后端服务获取经过nginx代理后的客户端真实IP地址

1. Nginx设置请求头参数

location / {

proxy_set_header X-Real-IP $remote_addr;

proxy_set_header X-Forwarded-For $proxy_add_x_forwarded_for;

}

2. 后端服务可以通过查询该 HTTP 头来获取原始 IP 地址

如：String realIp = request.getHeader(“X-Real-IP”);

String forwardedIps = request.getHeader(“X-Forwarded-For”);

$remote_addr
是nginx与客户端进行TCP连接过程中，获得的客户端真实地址. Remote Address 无法伪造，因为建立 TCP 连接需要三次握手，如果伪造了源 IP，无法建立 TCP 连接，更不会有后面的 HTTP 请求

X-Real-IP
是一个自定义头。X-Real-Ip 通常被 HTTP 代理用来表示与它产生 TCP 连接的设备 IP，这个设备可能是其他代理，也可能是真正的请求端。需要注意的是，X-Real-Ip 目前并不属于任何标准，代理和 Web 应用之间可以约定用任何自定义头来传递这个信息

X-Forwarded-For
X-Forwarded-For 是一个扩展头。HTTP/1.1（RFC 2616）协议并没有对它的定义，它最开始是由 Squid 这个缓存代理软件引入，用来表示 HTTP 请求端真实 IP，现在已经成为事实上的标准，被各大 HTTP 代理、负载均衡等转发服务广泛使用，并被写入 RFC 7239（Forwarded HTTP Extension）标准之中.

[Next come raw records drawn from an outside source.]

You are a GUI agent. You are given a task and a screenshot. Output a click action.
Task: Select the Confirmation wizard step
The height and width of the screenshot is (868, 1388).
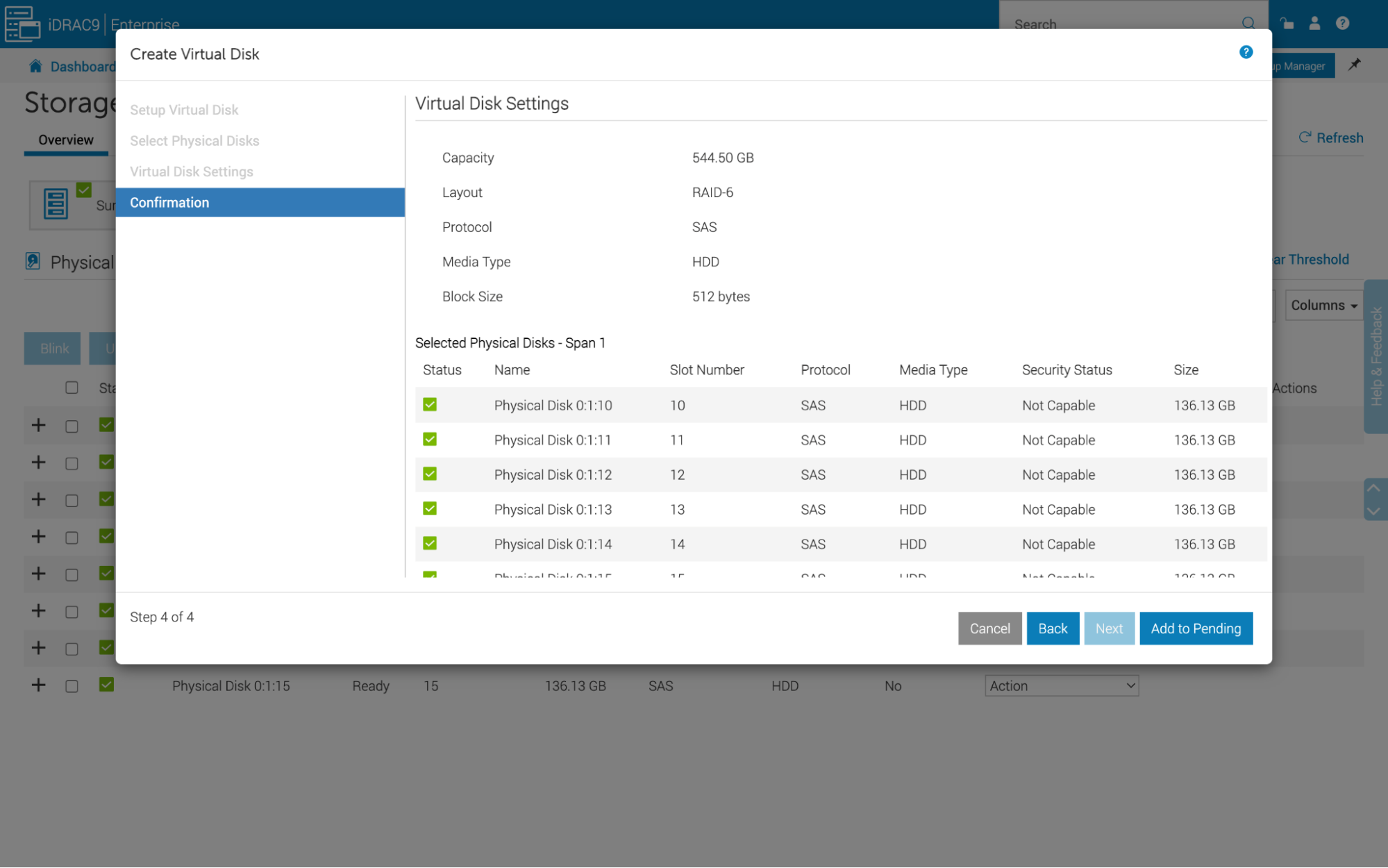pos(169,202)
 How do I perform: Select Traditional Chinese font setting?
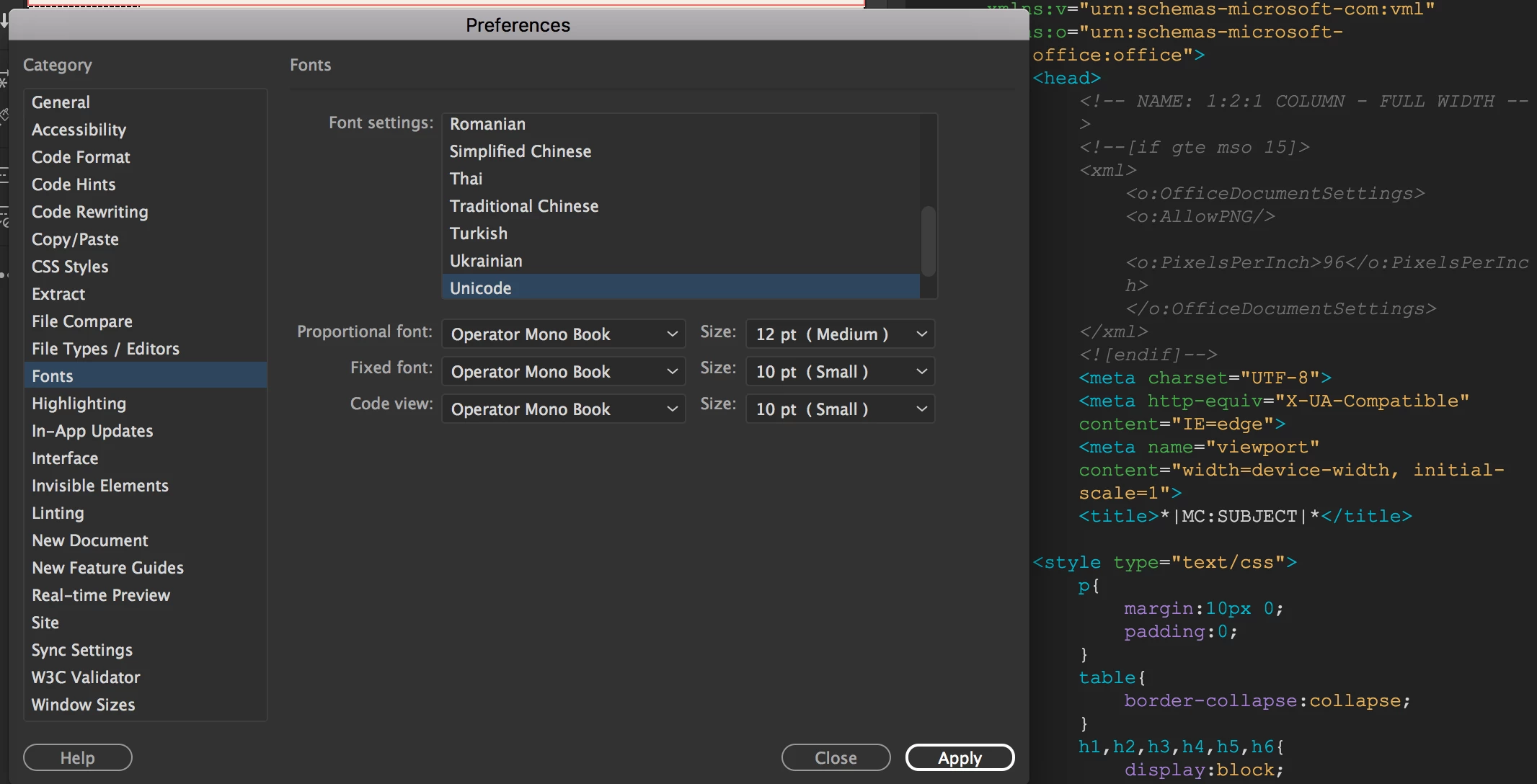tap(523, 206)
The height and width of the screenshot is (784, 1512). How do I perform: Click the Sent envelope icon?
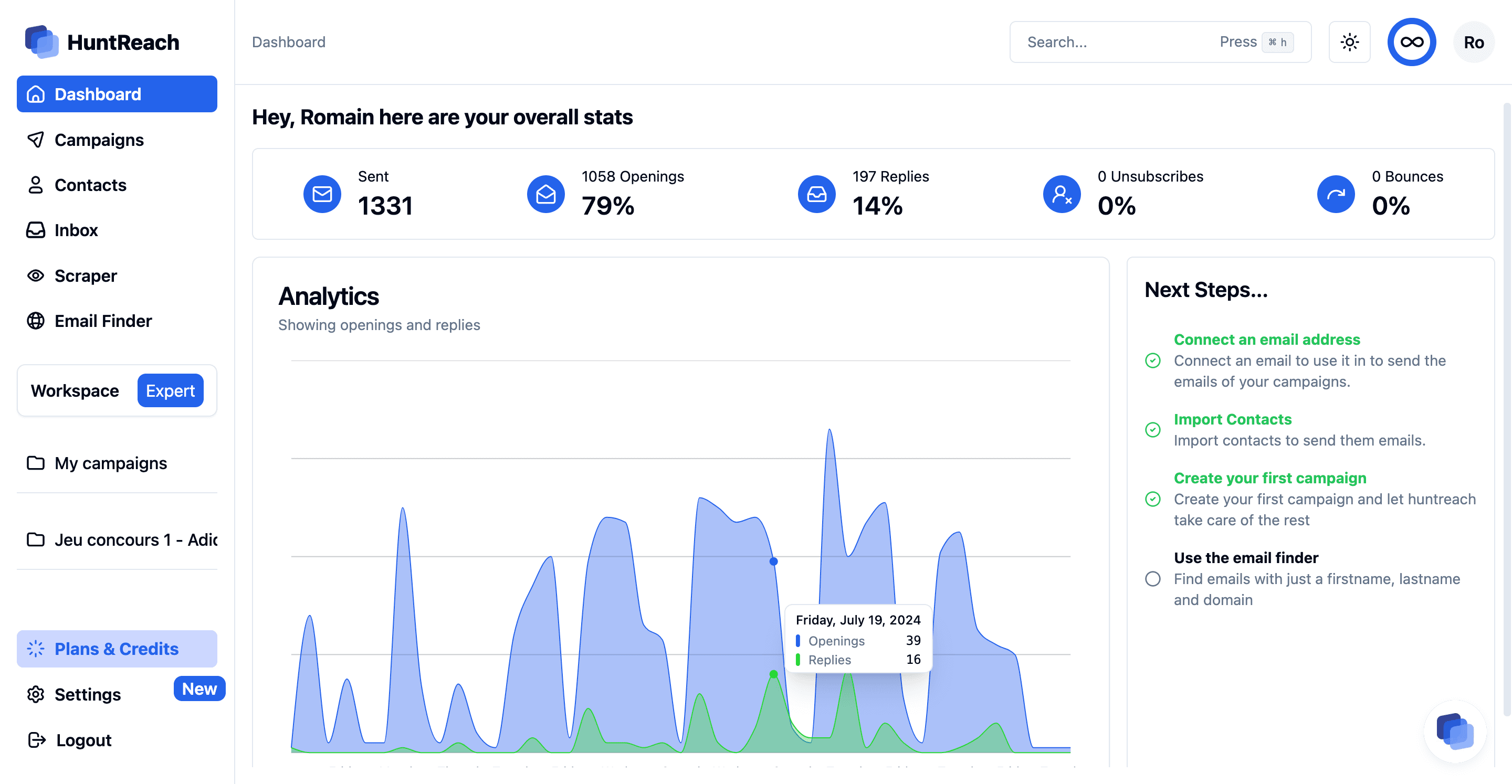(x=322, y=194)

X-Forwarded-For请求头格式非常简单，就这样：

X-Forwarded-For:client, proxy1, proxy2

可以看到，XFF 的内容由「英文逗号 + 空格」隔开的多个部分组成，最开始的是离服务端最远的设备 IP，然后是每一级代理设备的 IP。

如果一个 HTTP 请求到达服务器之前，经过了三个代理 Proxy1、Proxy2、Proxy3，IP 分别为 IP1、IP2、IP3，用户真实 IP 为 IP0，那么按照 XFF 标准，服务端最终会收到以下信息：

X-Forwarded-For: IP0, IP1, IP2

Proxy3 直连服务器，它会给 XFF 追加 IP2，表示它是在帮 Proxy2 转发请求。列表中并没有 IP3，IP3 可以在后端服务通过 $remote_address 字段获得。我们知道 HTTP 连接基于 TCP 连接，$remote_address 来自 TCP 连接，表示与服务端建立 TCP 连接的设备 IP，在这个例子里就是 IP3。